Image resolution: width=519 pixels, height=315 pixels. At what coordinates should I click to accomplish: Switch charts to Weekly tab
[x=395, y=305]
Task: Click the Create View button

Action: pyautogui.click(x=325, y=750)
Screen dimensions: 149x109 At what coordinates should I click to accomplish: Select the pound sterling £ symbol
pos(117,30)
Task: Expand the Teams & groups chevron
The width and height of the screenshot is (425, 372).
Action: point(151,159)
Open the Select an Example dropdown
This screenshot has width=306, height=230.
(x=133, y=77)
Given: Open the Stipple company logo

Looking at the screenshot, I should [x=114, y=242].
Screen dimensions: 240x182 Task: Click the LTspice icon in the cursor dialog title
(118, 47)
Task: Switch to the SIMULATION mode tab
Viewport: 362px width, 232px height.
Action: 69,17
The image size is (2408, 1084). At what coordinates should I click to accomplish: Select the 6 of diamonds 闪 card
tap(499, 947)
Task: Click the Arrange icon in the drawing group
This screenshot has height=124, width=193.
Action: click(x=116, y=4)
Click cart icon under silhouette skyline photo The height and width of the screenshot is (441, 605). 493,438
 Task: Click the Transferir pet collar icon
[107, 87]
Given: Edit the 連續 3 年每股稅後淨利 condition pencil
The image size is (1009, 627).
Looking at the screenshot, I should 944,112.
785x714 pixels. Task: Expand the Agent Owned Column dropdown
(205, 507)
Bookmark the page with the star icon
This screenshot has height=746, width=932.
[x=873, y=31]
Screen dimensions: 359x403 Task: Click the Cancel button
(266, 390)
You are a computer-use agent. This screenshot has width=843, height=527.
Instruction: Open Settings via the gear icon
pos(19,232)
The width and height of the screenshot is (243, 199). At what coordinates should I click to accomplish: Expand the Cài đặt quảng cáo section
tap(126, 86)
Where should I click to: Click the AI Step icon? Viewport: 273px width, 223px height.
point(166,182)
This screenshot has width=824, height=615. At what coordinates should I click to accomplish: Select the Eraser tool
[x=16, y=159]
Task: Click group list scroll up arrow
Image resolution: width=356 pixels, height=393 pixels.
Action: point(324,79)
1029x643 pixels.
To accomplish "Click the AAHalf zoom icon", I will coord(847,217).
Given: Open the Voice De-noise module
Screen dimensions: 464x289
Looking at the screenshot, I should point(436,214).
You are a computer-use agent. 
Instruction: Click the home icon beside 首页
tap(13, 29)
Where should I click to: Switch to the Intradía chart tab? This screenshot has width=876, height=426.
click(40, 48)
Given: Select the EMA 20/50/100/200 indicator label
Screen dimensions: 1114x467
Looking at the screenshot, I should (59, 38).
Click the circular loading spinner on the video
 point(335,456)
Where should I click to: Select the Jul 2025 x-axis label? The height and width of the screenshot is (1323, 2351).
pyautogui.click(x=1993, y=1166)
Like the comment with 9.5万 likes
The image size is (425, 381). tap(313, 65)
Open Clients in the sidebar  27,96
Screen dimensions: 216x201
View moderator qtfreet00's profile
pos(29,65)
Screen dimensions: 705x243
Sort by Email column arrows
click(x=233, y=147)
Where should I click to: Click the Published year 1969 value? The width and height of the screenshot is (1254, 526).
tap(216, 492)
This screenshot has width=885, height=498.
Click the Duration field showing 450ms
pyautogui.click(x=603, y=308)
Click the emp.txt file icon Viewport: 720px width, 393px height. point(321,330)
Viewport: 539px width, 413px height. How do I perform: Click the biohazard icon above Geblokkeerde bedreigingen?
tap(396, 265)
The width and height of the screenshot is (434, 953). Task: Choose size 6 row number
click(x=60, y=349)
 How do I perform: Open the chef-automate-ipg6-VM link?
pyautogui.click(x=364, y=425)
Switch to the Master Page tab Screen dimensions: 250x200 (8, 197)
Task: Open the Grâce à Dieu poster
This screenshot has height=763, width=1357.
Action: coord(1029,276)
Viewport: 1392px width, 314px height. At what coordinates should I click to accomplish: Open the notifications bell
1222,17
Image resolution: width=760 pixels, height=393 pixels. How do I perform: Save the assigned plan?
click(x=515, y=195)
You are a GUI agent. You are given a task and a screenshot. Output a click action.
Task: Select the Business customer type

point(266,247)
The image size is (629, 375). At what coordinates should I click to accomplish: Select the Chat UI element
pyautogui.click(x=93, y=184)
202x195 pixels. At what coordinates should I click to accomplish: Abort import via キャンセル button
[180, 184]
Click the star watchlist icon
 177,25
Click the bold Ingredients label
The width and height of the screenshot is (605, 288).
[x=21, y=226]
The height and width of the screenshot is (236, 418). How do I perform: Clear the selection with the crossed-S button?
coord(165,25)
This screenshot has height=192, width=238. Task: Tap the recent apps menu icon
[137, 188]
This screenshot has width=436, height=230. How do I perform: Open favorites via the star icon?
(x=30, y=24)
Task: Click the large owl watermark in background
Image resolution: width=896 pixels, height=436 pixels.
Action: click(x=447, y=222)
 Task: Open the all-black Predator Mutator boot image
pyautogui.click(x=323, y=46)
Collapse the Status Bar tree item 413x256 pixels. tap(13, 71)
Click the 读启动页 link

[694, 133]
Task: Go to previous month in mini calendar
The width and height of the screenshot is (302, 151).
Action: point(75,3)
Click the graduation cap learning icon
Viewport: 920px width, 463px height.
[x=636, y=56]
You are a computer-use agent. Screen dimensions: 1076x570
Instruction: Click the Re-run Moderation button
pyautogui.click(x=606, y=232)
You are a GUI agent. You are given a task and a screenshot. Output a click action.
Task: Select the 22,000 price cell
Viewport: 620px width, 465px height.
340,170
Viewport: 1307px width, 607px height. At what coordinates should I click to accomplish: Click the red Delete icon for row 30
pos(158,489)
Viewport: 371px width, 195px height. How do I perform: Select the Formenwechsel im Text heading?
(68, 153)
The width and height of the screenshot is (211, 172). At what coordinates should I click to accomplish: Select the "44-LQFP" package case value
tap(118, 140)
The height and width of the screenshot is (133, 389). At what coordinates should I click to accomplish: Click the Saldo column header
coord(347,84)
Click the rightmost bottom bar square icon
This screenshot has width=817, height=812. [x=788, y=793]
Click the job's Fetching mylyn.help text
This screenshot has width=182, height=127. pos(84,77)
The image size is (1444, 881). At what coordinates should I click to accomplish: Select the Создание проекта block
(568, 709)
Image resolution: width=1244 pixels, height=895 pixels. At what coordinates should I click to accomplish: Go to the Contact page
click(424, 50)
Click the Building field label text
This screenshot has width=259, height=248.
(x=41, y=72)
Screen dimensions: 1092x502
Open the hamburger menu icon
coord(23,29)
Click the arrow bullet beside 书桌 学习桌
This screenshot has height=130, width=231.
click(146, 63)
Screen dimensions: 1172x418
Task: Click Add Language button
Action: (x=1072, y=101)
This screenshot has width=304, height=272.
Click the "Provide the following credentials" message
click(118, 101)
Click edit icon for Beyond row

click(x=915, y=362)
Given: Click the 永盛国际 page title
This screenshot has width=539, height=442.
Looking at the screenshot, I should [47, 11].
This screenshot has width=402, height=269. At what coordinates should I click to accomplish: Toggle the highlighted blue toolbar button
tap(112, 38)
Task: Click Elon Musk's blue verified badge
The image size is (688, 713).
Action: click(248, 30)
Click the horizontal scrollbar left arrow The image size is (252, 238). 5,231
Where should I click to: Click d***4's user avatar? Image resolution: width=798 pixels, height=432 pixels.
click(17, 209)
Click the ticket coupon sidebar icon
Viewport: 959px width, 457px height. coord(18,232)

### ABOUT THIS EXERCISE
Word for word, reproduce every line of the data.

### WRITTEN ANSWER
Image resolution: width=519 pixels, height=315 pixels. At what coordinates should I click to accomplish: Switch charts to Weekly tab
[x=395, y=305]
Task: Click the Create View button

Action: pyautogui.click(x=325, y=750)
Screen dimensions: 149x109 At what coordinates should I click to accomplish: Select the pound sterling £ symbol
pos(117,30)
Task: Expand the Teams & groups chevron
The width and height of the screenshot is (425, 372).
Action: point(151,159)
Open the Select an Example dropdown
This screenshot has width=306, height=230.
(x=133, y=77)
Given: Open the Stipple company logo

Looking at the screenshot, I should [x=114, y=242].
Screen dimensions: 240x182 Task: Click the LTspice icon in the cursor dialog title
(118, 47)
Task: Switch to the SIMULATION mode tab
Viewport: 362px width, 232px height.
Action: 69,17
The image size is (2408, 1084). At what coordinates should I click to accomplish: Select the 6 of diamonds 闪 card
tap(499, 947)
Task: Click the Arrange icon in the drawing group
This screenshot has height=124, width=193.
Action: click(x=116, y=4)
Click cart icon under silhouette skyline photo The height and width of the screenshot is (441, 605). 493,438
 Task: Click the Transferir pet collar icon
[107, 87]
Given: Edit the 連續 3 年每股稅後淨利 condition pencil
The image size is (1009, 627).
Looking at the screenshot, I should 944,112.
785x714 pixels. Task: Expand the Agent Owned Column dropdown
(205, 507)
Bookmark the page with the star icon
This screenshot has height=746, width=932.
[x=873, y=31]
Screen dimensions: 359x403 Task: Click the Cancel button
(266, 390)
You are a computer-use agent. This screenshot has width=843, height=527.
Instruction: Open Settings via the gear icon
pos(19,232)
The width and height of the screenshot is (243, 199). At what coordinates should I click to accomplish: Expand the Cài đặt quảng cáo section
tap(126, 86)
Where should I click to: Click the AI Step icon? Viewport: 273px width, 223px height.
point(166,182)
This screenshot has width=824, height=615. At what coordinates should I click to accomplish: Select the Eraser tool
[x=16, y=159]
Task: Click group list scroll up arrow
Image resolution: width=356 pixels, height=393 pixels.
Action: point(324,79)
1029x643 pixels.
To accomplish "Click the AAHalf zoom icon", I will coord(847,217).
Given: Open the Voice De-noise module
Screen dimensions: 464x289
Looking at the screenshot, I should point(436,214).
You are a computer-use agent. 
Instruction: Click the home icon beside 首页
tap(13, 29)
Where should I click to: Switch to the Intradía chart tab? This screenshot has width=876, height=426.
click(40, 48)
Given: Select the EMA 20/50/100/200 indicator label
Screen dimensions: 1114x467
Looking at the screenshot, I should (59, 38).
Click the circular loading spinner on the video
 point(335,456)
Where should I click to: Select the Jul 2025 x-axis label? The height and width of the screenshot is (1323, 2351).
pyautogui.click(x=1993, y=1166)
Like the comment with 9.5万 likes
The image size is (425, 381). tap(313, 65)
Open Clients in the sidebar  27,96
Screen dimensions: 216x201
View moderator qtfreet00's profile
pos(29,65)
Screen dimensions: 705x243
Sort by Email column arrows
click(x=233, y=147)
Where should I click to: Click the Published year 1969 value? The width and height of the screenshot is (1254, 526).
tap(216, 492)
This screenshot has width=885, height=498.
Click the Duration field showing 450ms
pyautogui.click(x=603, y=308)
Click the emp.txt file icon Viewport: 720px width, 393px height. point(321,330)
Viewport: 539px width, 413px height. How do I perform: Click the biohazard icon above Geblokkeerde bedreigingen?
tap(396, 265)
The width and height of the screenshot is (434, 953). Task: Choose size 6 row number
click(x=60, y=349)
 How do I perform: Open the chef-automate-ipg6-VM link?
pyautogui.click(x=364, y=425)
Switch to the Master Page tab Screen dimensions: 250x200 (8, 197)
Task: Open the Grâce à Dieu poster
This screenshot has height=763, width=1357.
Action: coord(1029,276)
Viewport: 1392px width, 314px height. At what coordinates should I click to accomplish: Open the notifications bell
1222,17
Image resolution: width=760 pixels, height=393 pixels. How do I perform: Save the assigned plan?
click(x=515, y=195)
You are a GUI agent. You are given a task and a screenshot. Output a click action.
Task: Select the Business customer type

point(266,247)
The image size is (629, 375). At what coordinates should I click to accomplish: Select the Chat UI element
pyautogui.click(x=93, y=184)
202x195 pixels. At what coordinates should I click to accomplish: Abort import via キャンセル button
[180, 184]
Click the star watchlist icon
 177,25
Click the bold Ingredients label
The width and height of the screenshot is (605, 288).
[x=21, y=226]
The height and width of the screenshot is (236, 418). How do I perform: Clear the selection with the crossed-S button?
coord(165,25)
This screenshot has height=192, width=238. Task: Tap the recent apps menu icon
[137, 188]
This screenshot has width=436, height=230. How do I perform: Open favorites via the star icon?
(x=30, y=24)
Task: Click the large owl watermark in background
Image resolution: width=896 pixels, height=436 pixels.
Action: click(x=447, y=222)
 Task: Open the all-black Predator Mutator boot image
pyautogui.click(x=323, y=46)
Collapse the Status Bar tree item 413x256 pixels. tap(13, 71)
Click the 读启动页 link

[694, 133]
Task: Go to previous month in mini calendar
The width and height of the screenshot is (302, 151).
Action: point(75,3)
Click the graduation cap learning icon
Viewport: 920px width, 463px height.
[x=636, y=56]
You are a computer-use agent. Screen dimensions: 1076x570
Instruction: Click the Re-run Moderation button
pyautogui.click(x=606, y=232)
You are a GUI agent. You are given a task and a screenshot. Output a click action.
Task: Select the 22,000 price cell
Viewport: 620px width, 465px height.
340,170
Viewport: 1307px width, 607px height. At what coordinates should I click to accomplish: Click the red Delete icon for row 30
pos(158,489)
Viewport: 371px width, 195px height. How do I perform: Select the Formenwechsel im Text heading?
(68, 153)
The width and height of the screenshot is (211, 172). At what coordinates should I click to accomplish: Select the "44-LQFP" package case value
tap(118, 140)
The height and width of the screenshot is (133, 389). At what coordinates should I click to accomplish: Click the Saldo column header
coord(347,84)
Click the rightmost bottom bar square icon
This screenshot has width=817, height=812. [x=788, y=793]
Click the job's Fetching mylyn.help text
This screenshot has width=182, height=127. pos(84,77)
The image size is (1444, 881). At what coordinates should I click to accomplish: Select the Создание проекта block
(568, 709)
Image resolution: width=1244 pixels, height=895 pixels. At what coordinates should I click to accomplish: Go to the Contact page
click(424, 50)
Click the Building field label text
This screenshot has width=259, height=248.
(x=41, y=72)
Screen dimensions: 1092x502
Open the hamburger menu icon
coord(23,29)
Click the arrow bullet beside 书桌 学习桌
This screenshot has height=130, width=231.
click(146, 63)
Screen dimensions: 1172x418
Task: Click Add Language button
Action: (x=1072, y=101)
This screenshot has width=304, height=272.
Click the "Provide the following credentials" message
click(118, 101)
Click edit icon for Beyond row

click(x=915, y=362)
Given: Click the 永盛国际 page title
This screenshot has width=539, height=442.
Looking at the screenshot, I should [47, 11].
This screenshot has width=402, height=269. At what coordinates should I click to accomplish: Toggle the highlighted blue toolbar button
tap(112, 38)
Task: Click Elon Musk's blue verified badge
The image size is (688, 713).
Action: click(248, 30)
Click the horizontal scrollbar left arrow The image size is (252, 238). 5,231
Where should I click to: Click d***4's user avatar? Image resolution: width=798 pixels, height=432 pixels.
click(17, 209)
Click the ticket coupon sidebar icon
Viewport: 959px width, 457px height. coord(18,232)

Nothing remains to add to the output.